▸ SUPPLIED PASSAGE
- - - - - - -
I am sure most of you are familiar with the common belief that saturated fatty acids are the culprit of obesity and cardiovascular diseases. I am also sure most of you are familiar with the low-carbohydrate craze that flooded the media years ago due to the Atkins Diet.

Dr. Atkins’ ideas were definitely outside of the box, and while not perfect, they were on the right track. The recommended diet for optimal health, according to the original USDA food pyramid from 1992, is very low fat, low protein and high carbohydrate. As we know, if this diet was truly nutritionally sound, we wouldn’t be facing such a high obesity epidemic at present. It is pretty clear that the nutritional food pyramid is grossly outdated and the public needs to be accurately educated on proper nutrition.

In actuality, high carbohydrate consumption is undeniably the explanation for the growing number of people diagnosed with diabetes, high triglycerides, hypertension, and obesity. People need to understand that carbohydrates are not nutritionally essential for survival. Amino acids and fatty acids are mandatory for initiating actions such as:

  • Tissue repair
  • Immune function
  • Cellular integrity
  • Hair, skin, and nail growth
  • Brain function
  • Heart health

BACK IN THE DAY PEOPLE SURVIVED OFF OF PROTEIN AND FATS

For the typical desk-job citizen who performs minimal daily activity, getting rid of carbohydrates in place of high quality, grass-fed red meat, pastured eggs, and imported European cheeses (cows are grass-fed in Europe) would be in their best interest.
- - - - - - -
▸ APPLY WHAT YOU READ
- a) Copy word for word the portion of the passage on carbohydrates and dietary fat starting at "For the typical" and ending at "their best interest.".
- b) List every action that the passage on carbohydrates and dietary fat says amino acids and fatty acids are mandatory for initiating.

▸ Extracted data entries
- - - - - - -
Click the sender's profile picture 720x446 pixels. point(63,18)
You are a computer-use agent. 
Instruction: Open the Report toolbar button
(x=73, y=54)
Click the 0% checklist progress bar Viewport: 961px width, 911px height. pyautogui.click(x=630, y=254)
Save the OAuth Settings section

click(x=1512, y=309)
- - - - - - -
▸ SOLUTIONS PER TASK
- a)
For the typical desk-job citizen who performs minimal daily activity, getting rid of carbohydrates in place of high quality, grass-fed red meat, pastured eggs, and imported European cheeses (cows are grass-fed in Europe) would be in their best interest.

- b)
- Tissue repair
- Immune function
- Cellular integrity
- Hair, skin, and nail growth
- Brain function
- Heart health